Les oppositions locales "sont souvent d'ordre esthétique", a-t-il observé. La France se trouve actuellement en phase de "transition" en matière d'énergie éolienne, a-t-il jugé.
Le ministre a souligné avoir "mis en place un comité national de l'éolien" pour mieux coordonner l'implantation des éoliennes. De même, des schémas départementaux de l'éolien, "qui n'ont pas valeur réglementaire pour le moment", commencent à se créer.
Le ministère de l'Industrie a lancé par ailleurs des appels d'offres pour de grands projets destinés à être réalisés sur terre (1.000 Mégawatts) et en mer (500 MW), et qui seront "dépouillés fin mars/début avril", a rappelé M. Lepeltier.

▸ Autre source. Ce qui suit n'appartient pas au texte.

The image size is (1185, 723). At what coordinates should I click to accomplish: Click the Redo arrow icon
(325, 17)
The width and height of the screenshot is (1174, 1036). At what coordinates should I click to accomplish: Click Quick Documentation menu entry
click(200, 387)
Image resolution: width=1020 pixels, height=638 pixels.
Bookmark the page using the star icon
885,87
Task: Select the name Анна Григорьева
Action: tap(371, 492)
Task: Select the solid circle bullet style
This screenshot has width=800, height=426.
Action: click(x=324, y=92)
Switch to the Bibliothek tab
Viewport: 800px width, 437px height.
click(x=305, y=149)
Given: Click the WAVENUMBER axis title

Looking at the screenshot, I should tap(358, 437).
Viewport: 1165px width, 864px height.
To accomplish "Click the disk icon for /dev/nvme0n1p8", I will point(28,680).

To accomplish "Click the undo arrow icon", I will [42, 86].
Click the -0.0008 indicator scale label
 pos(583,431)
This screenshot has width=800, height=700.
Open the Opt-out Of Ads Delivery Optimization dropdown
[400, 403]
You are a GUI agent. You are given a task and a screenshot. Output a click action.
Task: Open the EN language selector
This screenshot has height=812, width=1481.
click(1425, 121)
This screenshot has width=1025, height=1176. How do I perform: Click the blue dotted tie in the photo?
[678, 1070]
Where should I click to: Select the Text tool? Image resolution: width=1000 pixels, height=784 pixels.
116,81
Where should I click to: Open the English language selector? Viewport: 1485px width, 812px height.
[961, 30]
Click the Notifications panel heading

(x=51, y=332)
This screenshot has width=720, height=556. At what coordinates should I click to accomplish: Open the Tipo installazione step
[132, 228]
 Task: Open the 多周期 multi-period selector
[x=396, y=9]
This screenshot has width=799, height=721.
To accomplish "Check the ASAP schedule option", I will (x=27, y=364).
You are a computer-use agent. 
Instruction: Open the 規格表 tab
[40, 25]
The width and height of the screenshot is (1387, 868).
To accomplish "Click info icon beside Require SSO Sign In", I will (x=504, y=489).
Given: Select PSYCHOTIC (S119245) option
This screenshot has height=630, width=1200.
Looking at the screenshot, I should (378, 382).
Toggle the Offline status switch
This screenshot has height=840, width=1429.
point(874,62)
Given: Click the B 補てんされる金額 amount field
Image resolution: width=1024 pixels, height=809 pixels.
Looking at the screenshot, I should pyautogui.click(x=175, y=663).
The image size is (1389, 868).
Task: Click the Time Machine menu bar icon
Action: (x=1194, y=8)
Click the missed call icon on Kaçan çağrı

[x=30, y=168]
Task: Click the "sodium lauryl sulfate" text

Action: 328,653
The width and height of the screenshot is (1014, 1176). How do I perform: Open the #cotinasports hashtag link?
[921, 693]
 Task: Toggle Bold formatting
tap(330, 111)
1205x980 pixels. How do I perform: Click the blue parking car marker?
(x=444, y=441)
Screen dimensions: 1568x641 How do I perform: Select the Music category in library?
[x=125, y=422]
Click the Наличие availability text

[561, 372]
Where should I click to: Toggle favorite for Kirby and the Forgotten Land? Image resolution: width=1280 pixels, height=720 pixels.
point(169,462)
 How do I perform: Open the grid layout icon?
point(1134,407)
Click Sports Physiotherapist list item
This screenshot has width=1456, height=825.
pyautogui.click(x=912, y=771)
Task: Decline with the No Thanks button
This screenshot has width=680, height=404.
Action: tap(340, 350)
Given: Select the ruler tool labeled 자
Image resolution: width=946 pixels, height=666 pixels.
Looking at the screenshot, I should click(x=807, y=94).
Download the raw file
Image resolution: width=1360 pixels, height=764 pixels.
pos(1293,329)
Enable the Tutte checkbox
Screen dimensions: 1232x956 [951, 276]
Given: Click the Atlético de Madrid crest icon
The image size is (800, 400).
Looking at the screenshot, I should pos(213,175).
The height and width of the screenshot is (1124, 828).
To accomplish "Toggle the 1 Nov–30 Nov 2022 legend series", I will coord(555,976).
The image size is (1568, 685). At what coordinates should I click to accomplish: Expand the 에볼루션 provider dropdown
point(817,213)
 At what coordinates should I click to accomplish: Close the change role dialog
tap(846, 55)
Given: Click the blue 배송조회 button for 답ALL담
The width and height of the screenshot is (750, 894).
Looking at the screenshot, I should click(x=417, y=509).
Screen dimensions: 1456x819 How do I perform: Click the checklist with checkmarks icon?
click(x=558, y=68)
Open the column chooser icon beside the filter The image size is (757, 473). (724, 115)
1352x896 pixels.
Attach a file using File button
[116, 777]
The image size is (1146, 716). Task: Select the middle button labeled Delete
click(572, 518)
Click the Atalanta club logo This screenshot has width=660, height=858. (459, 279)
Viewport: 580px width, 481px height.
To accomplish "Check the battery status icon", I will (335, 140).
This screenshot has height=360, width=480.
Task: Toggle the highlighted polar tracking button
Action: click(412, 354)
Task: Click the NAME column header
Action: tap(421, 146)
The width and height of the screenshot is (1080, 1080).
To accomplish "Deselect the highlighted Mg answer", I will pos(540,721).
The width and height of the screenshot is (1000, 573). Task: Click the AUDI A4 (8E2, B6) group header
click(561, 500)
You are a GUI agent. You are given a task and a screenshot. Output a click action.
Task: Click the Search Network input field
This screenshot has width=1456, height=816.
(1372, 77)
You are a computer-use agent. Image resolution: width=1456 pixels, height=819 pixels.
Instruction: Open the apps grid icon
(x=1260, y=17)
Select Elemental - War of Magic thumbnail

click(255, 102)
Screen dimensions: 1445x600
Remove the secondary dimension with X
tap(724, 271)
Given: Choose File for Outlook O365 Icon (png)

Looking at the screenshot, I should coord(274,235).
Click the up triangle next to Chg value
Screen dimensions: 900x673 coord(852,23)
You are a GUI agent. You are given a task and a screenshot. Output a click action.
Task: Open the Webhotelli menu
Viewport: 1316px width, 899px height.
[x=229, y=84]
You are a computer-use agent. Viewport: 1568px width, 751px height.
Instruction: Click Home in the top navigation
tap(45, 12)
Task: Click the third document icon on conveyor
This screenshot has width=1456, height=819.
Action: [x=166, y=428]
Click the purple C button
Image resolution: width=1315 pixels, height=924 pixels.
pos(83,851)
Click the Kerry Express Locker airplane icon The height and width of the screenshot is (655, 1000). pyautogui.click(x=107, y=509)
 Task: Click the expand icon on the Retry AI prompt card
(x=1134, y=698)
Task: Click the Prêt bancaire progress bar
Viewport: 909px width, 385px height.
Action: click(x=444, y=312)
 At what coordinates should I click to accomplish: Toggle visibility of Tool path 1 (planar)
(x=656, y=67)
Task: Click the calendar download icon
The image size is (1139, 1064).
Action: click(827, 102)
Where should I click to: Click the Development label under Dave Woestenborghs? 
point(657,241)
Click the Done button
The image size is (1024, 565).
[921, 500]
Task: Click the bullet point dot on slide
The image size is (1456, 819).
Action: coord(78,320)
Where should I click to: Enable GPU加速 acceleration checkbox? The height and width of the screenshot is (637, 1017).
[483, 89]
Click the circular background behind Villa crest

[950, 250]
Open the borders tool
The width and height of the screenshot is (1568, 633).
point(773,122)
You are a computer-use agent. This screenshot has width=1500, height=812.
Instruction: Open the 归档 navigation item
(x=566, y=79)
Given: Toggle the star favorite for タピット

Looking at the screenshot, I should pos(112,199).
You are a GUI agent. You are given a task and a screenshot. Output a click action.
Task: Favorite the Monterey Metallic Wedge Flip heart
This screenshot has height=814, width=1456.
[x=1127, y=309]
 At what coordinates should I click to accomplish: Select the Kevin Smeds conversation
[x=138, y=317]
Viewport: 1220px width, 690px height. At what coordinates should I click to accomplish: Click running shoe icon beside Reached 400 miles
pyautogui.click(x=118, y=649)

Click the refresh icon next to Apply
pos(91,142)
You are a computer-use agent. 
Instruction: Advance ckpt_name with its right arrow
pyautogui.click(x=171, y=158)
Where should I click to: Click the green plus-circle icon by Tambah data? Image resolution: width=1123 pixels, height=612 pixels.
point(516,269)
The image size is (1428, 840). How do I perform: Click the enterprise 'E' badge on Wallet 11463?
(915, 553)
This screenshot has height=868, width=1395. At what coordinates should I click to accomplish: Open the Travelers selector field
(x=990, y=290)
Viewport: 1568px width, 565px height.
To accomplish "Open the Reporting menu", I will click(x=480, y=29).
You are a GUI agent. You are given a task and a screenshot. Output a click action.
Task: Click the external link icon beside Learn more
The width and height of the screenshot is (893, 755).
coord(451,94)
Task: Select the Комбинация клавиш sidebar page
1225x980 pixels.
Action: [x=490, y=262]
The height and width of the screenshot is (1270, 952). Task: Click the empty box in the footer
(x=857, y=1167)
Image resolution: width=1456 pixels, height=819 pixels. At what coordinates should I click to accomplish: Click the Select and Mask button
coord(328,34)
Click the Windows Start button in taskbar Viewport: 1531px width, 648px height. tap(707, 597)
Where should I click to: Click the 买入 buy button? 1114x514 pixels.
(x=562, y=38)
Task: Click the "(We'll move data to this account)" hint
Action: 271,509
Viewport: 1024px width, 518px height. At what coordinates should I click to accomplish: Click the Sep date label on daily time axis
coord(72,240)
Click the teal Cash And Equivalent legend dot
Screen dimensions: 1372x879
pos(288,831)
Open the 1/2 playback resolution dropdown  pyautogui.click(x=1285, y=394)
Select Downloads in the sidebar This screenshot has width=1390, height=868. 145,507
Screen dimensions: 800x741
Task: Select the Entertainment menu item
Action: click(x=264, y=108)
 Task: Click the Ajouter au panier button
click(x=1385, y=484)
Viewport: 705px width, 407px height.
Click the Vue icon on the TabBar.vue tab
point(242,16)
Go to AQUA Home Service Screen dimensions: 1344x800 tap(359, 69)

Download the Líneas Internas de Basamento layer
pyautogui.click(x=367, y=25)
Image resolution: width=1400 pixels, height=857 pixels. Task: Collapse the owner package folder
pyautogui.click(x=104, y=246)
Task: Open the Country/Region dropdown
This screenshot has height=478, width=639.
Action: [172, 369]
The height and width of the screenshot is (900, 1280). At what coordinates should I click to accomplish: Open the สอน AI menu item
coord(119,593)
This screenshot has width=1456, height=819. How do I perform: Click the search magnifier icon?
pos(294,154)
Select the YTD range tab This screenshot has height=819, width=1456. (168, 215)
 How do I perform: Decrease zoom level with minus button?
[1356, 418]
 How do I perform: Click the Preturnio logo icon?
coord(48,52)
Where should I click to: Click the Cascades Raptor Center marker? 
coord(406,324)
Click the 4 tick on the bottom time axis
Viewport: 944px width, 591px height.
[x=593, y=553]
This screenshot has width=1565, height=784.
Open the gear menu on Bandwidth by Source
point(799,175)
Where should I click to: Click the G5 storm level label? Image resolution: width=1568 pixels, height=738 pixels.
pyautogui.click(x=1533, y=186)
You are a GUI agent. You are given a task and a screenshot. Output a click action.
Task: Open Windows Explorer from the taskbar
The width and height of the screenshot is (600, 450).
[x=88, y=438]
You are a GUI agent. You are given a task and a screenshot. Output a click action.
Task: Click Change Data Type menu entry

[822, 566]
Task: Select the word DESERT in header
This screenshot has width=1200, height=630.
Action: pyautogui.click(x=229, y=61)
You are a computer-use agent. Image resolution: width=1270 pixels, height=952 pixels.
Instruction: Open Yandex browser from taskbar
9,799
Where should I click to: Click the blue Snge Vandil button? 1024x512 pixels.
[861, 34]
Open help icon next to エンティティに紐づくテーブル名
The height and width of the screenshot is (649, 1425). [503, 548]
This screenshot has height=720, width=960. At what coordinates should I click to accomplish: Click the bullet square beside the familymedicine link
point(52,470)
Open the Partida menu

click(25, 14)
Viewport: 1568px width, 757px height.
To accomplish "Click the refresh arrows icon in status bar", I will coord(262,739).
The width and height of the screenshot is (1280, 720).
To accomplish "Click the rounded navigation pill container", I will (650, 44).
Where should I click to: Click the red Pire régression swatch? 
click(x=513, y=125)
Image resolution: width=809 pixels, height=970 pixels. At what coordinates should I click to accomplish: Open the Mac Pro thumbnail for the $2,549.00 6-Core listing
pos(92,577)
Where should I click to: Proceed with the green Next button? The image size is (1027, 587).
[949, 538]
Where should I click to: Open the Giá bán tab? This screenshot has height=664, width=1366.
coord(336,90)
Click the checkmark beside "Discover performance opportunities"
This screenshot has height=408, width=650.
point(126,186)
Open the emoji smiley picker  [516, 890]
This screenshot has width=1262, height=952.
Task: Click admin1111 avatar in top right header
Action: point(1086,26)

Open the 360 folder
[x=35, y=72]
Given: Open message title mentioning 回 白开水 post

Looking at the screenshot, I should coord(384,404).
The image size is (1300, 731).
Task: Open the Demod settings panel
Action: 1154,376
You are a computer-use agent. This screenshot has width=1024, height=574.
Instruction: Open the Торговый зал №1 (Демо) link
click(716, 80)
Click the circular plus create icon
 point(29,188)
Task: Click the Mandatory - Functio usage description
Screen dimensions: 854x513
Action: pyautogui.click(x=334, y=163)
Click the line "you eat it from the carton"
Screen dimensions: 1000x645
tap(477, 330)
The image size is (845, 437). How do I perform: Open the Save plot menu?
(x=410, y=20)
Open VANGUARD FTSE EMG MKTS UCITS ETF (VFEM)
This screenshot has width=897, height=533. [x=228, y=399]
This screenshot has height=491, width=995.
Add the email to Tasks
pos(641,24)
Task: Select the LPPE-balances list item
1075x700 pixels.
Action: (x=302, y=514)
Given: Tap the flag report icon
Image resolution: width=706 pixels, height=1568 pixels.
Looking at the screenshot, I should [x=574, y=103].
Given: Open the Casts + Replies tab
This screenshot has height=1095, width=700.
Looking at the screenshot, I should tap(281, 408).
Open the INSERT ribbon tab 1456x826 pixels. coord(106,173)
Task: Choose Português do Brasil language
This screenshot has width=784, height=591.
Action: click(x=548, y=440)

Les parcs éoliens terrestres construits actuellement, qui bénéficient d'un tarif d'achat avantageux pour l'électricité produite, sont limités à 12 MW.
Ce plafond "fait partie" des difficultés du secteur, a concédé M. Lepeltier, en évitant de demander expressément sa suppression, comme il l'avait fait il y a quelques mois.
"Nous allons regarder d'une part le tarif (d'achat), et (d'autre part) les résultats des appels d'offres, (pour voir) si ça permet le développement de l'éolien", a-t-il dit. "Nous ferons le bilan pour voir s'il faut faire évoluer la question du tarif ou la question du plafond" de 12 MW.